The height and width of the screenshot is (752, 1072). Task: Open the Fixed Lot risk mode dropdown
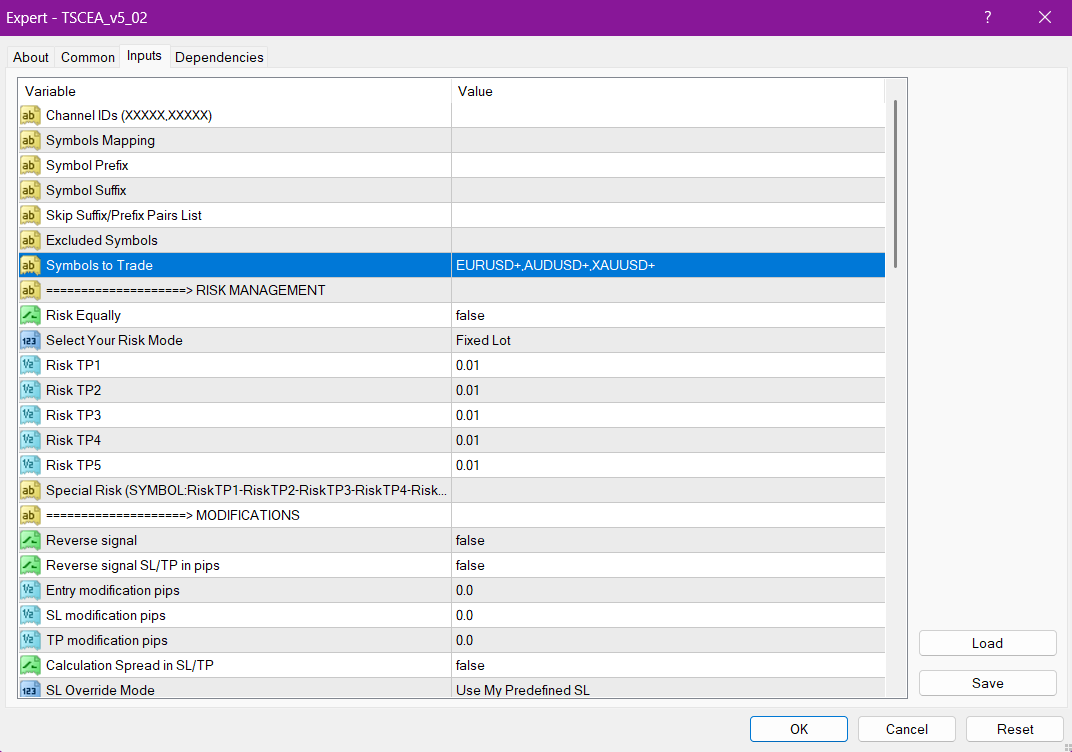point(668,341)
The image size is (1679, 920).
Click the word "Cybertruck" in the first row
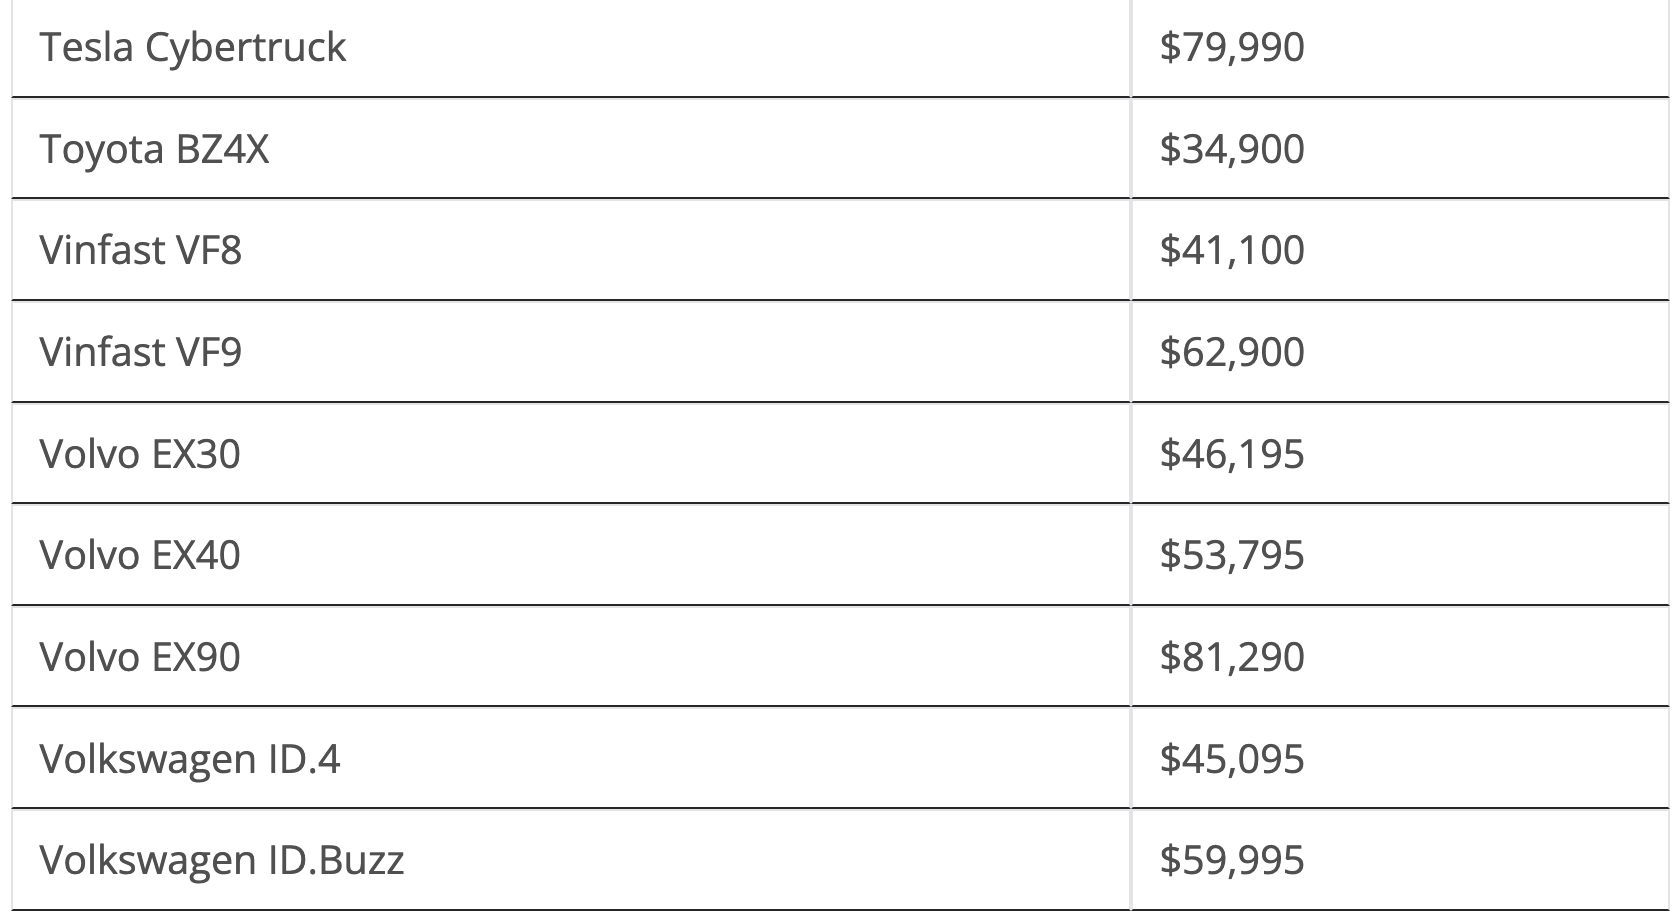(246, 48)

WHAT THE TASK ASKS » Your answer must contain the full data, repeated exactly, without pictures.

THE ANSWER »
The height and width of the screenshot is (752, 1072). Task: Open the Fixed Lot risk mode dropdown
point(668,341)
The image size is (1679, 920).
Click the word "Cybertruck" in the first row
(246, 48)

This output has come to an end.